When flipping down the pull tab 20 from the unlocked position of the slider 10 shown in Figure 12 to the locked position in solid line of Figure 10, the pull tab 20 sometimes fails to lie horizontally flat against the upper wing 11 due to the locking prong 30 riding over and resting directly against the coupling elements E as already described.
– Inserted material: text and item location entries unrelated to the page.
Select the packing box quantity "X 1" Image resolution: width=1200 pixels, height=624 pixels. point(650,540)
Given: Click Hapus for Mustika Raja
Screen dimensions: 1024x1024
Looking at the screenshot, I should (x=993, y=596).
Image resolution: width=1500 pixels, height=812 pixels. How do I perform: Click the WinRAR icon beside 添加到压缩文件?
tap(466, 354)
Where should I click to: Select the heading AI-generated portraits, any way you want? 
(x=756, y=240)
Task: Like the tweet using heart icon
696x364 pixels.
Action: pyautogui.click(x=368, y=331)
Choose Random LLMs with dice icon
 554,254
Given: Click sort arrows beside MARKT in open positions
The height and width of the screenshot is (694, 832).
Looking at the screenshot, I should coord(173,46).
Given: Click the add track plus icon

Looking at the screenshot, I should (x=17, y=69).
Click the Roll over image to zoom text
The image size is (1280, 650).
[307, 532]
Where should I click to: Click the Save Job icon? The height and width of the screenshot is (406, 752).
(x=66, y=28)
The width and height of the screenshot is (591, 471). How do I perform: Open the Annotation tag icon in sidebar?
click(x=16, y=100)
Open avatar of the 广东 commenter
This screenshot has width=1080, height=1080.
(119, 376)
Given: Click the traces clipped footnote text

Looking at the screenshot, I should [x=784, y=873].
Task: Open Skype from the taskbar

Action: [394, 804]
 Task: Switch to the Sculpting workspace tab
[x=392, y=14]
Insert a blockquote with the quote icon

This problem is solved by the provision of the second resilient means 31 or leaf spring 31c which cooperates with the second cams 53a, 53b of the pull tab 20 in relaining the latter in proper flipped flat position relative to the upper wing 11 of the slider body.

Claims

A lockable slide fastener slider (10) which comprises: a slider body including an upper wing (11) and a lower wing (12) joined at one of their respective ends by a neck (13) so as to define therebetween a guide channel (14) for the passage of a pair of rows of coupling elements (E); a pull tab (20) pivotably connected through its pintle (19, 40, 52) to said upper wing (11) and having a cam means (23, 42, 44a, 44b, 51, 53a, 53b); a locking member (26) pivotably supported on said slider body and including a locking prong (30) movable into and away from said guide channel (14); and a first resilient means (25, 26) urging said pull tab (20) to flip down against said upper wing (11); characterized in that a second resilient means (31, 31a, 31b, 31c) is provided to urge said pull tab (20) to lie substantially flat against said upper wing (11) in compensation for the lack of resilient forces of said first resilient means (25, 26).
A lockable slide fastener slider (10) according to claim 1 characterized in that said second resilient means (31) is a torsion spring wrapped around said pintle (19) and received in an oblong aperture (21) in said pull tab (20).
A lockable slide fastener slider (10) according to claim 1 characterized in that said second resilient means (31) comprises a pair of leaf springs (31a, 31b) laterally spaced on opposite sides of said upper wing (11) and extending in overlying relation to said locking member (26).
A lockable slide fastener slider (10) according to claim 1 characterized in that said second resilient means (31) comprises a leaf spring (31c) of rectangular frame form and disposed in underlying relation to said locking member (26).
A lockable slide fastener slider (10) according to claim 2 characterized in that said oblong aperture is convergent toward a rear end of said pull tab (20) to provide an upwardly slanted bottom wall (21') for receiving thereon one end extension (32) of said torsion spring (31).